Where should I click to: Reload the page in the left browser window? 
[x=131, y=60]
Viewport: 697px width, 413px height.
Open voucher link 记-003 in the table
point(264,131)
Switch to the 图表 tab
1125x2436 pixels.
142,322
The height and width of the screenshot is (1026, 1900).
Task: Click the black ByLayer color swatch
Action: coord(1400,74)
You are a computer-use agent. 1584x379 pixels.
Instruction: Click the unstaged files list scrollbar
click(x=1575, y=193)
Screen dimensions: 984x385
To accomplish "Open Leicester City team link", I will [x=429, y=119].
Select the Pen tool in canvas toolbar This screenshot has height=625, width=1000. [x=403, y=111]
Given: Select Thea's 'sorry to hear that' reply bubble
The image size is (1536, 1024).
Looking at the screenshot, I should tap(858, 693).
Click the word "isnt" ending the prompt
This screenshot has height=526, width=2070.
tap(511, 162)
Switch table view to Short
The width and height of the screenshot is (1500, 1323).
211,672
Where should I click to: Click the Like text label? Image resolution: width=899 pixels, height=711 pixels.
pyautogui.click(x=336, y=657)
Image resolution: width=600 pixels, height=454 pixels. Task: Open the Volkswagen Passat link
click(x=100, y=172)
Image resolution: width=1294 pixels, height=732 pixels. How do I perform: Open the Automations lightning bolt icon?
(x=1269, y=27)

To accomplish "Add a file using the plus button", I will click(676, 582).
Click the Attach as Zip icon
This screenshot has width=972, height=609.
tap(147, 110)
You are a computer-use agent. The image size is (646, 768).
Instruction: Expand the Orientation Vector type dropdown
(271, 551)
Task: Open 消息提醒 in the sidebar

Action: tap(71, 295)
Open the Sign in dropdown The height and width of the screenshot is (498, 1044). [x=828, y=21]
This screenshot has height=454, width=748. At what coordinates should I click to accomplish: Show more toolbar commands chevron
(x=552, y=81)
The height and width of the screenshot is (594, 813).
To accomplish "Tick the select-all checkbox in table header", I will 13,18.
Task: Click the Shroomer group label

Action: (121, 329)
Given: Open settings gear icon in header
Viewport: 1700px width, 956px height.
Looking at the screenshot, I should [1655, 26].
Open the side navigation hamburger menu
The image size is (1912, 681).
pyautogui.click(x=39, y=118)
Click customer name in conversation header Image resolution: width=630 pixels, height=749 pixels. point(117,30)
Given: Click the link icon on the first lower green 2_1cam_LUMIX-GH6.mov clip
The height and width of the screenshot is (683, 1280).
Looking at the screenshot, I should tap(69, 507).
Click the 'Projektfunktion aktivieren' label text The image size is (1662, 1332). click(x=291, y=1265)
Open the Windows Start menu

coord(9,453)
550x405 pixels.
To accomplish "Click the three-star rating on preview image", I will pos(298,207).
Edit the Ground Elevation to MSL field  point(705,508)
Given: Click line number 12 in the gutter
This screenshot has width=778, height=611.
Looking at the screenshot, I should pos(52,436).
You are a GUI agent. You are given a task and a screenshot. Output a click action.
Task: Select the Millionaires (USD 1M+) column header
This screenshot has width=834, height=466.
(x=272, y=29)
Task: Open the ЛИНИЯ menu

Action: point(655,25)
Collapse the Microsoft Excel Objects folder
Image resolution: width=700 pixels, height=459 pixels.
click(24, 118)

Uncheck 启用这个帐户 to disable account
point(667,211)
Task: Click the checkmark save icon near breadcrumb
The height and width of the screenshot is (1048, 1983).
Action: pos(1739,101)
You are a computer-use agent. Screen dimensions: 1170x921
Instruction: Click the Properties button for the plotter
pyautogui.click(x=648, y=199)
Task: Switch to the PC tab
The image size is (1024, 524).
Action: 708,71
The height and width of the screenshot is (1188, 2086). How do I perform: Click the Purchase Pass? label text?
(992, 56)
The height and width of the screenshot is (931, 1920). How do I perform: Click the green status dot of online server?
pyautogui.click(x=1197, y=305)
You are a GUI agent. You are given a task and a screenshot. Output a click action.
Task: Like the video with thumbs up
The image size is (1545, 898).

Task item: Based on the records above, count the lines in which "computer" occurs and provide only the number.

Written solution: 3